Frames of a tropical rainforest covered by smoke. Beams of a solar day embody the movement of smoke. The wind sometimes reveals and sometimes hides the forest density. Between opacity and transparency, the smoke makes us realize the wind among the trees. Within the Atlantic Forest of Rio de Janeiro, on a day of waning moon, a woman begins the cultivation of corn, according to the Guaraní indigenous ritual.
„¿Con cuántos árboles se hace una selva? ¿con cuántas casas una ciudad?“ ORTEGA Y GARSSET, José, Meditaciones del Quijote
Once I was invited in Brazil to the inauguration of an Oca1, built by friends who live in Pedra de Guaratiba, a neighborhood in western of Rio de Janeiro, located within the Atlantic Forest and close to the sea cost. The group had attended a workshop about Opy´s construction. Opy are houses of prayer, for the Guaraní Indigenous culture, made with recycling methods, by reusing the region's natural resources for a sustainable construction. The day after the opening ceremony, we all started planting corn by clearing the land with the slash and burning a small part of the land. The video "The jungle is the head" is a result of this experience with the group and the learning process based on the rituals of Guaraní´s architecture practice and its relations to the cycles of maize cultivation.
In the context of the exhibition "Return to Forever_Brutalism, Attitudes & Fiction", in May 2013 at the Gallery of the Czech Center Berlin, the video was then designed as a second window to the outside of the gallery, in dialogue with the buildings showcase facing the street. The desire of integration between interior and exterior can be pointed as one of the main characteristics of the brutalist architecture of the building, built between 1974 and 1978 in Berlin. By projecting the video at the back of the room, the video establishes a shock between the space of an outside forest, and the rest of the interior wood walls of the gallery.
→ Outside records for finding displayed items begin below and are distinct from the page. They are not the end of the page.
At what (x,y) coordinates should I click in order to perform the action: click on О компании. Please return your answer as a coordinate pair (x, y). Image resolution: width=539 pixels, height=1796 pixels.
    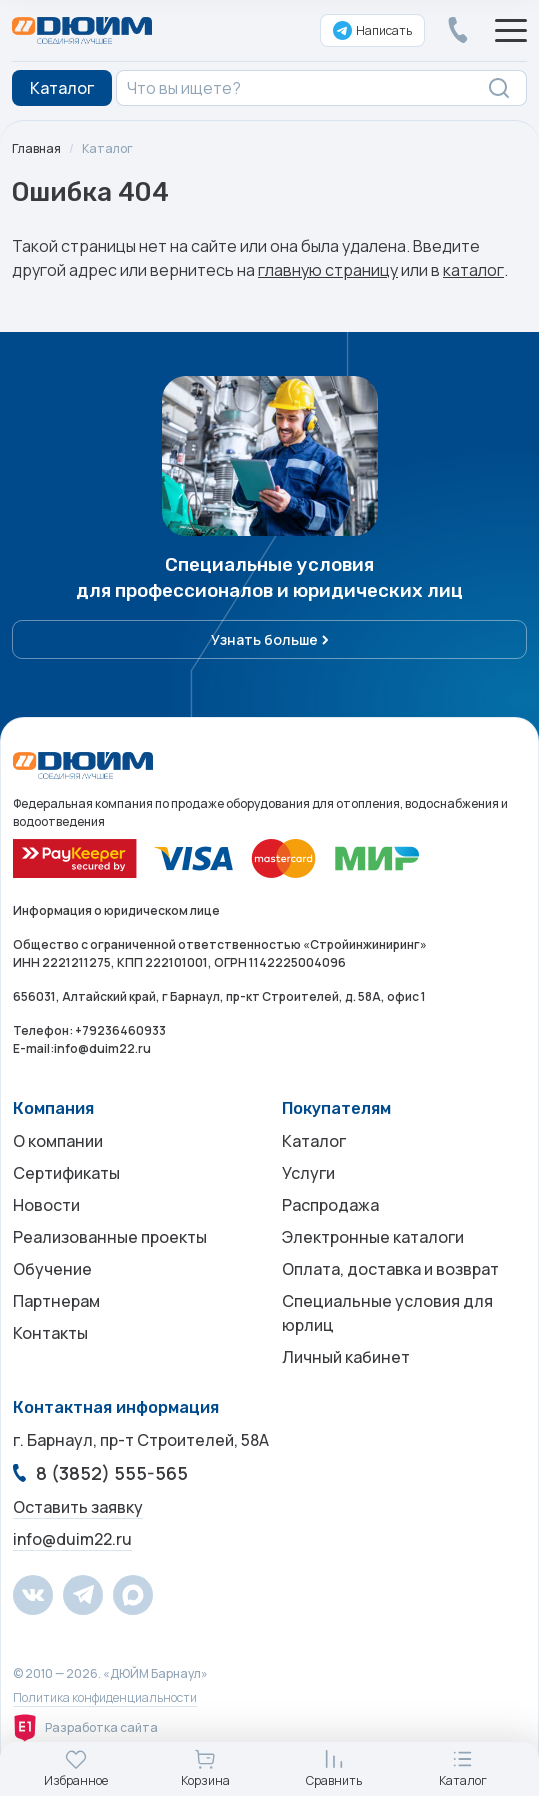
    Looking at the image, I should click on (58, 1141).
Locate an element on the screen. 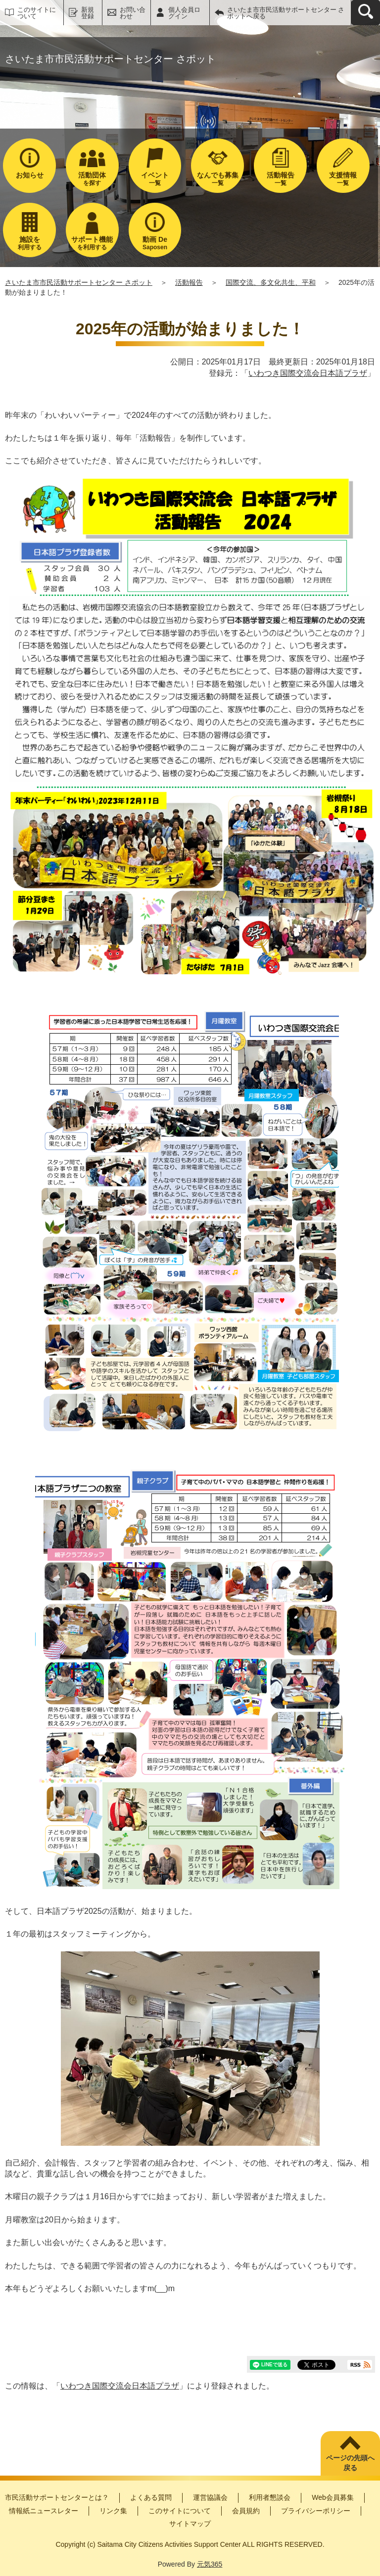 This screenshot has height=2576, width=380. ページの先頭へ戻る is located at coordinates (350, 2463).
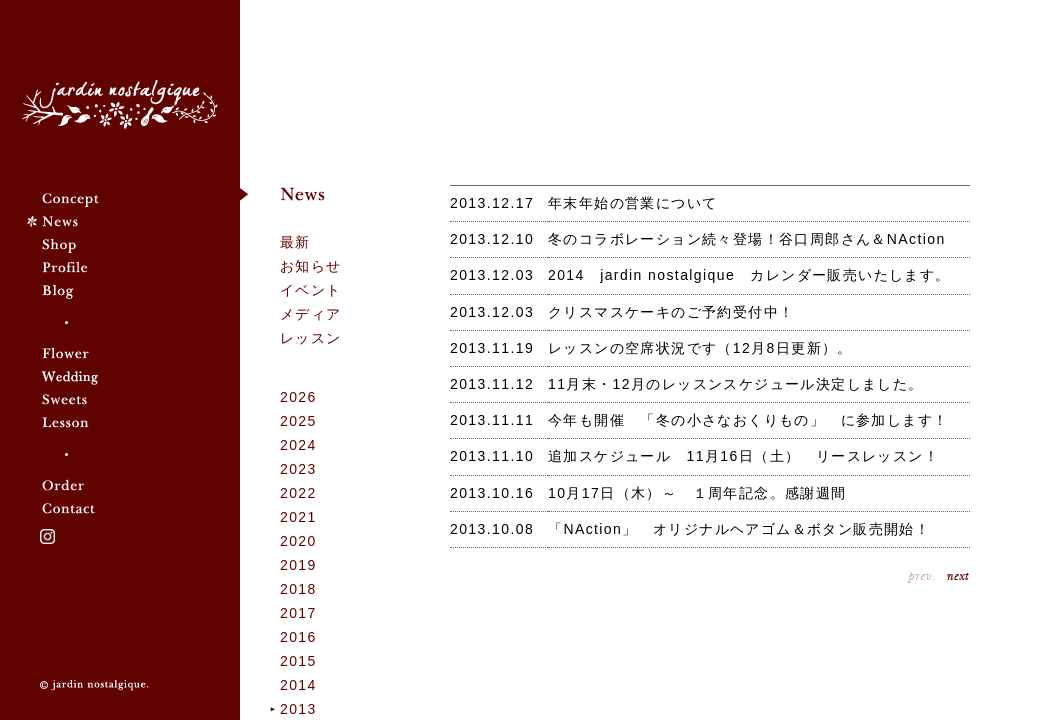  What do you see at coordinates (298, 421) in the screenshot?
I see `2025` at bounding box center [298, 421].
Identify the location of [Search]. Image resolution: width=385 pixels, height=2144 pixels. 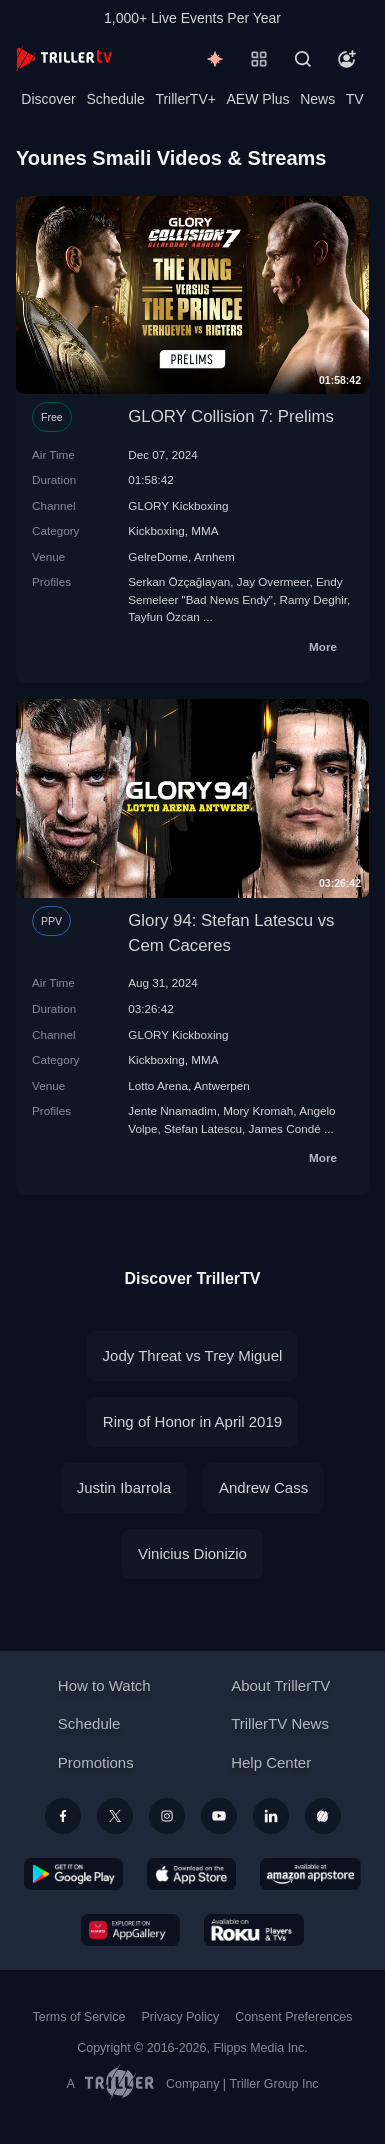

The building and the body of the room, seen as a large sculpture, are once again covered with wood, but in more fantasmatic form. The image and sounds of Brazilian rain forest, perform a possible return to the materiality of the inside rooms and its original contexts.
*Oca is the name given to typical Brazilian indigenous housing. The term comes from the Tupi-Guarani language family.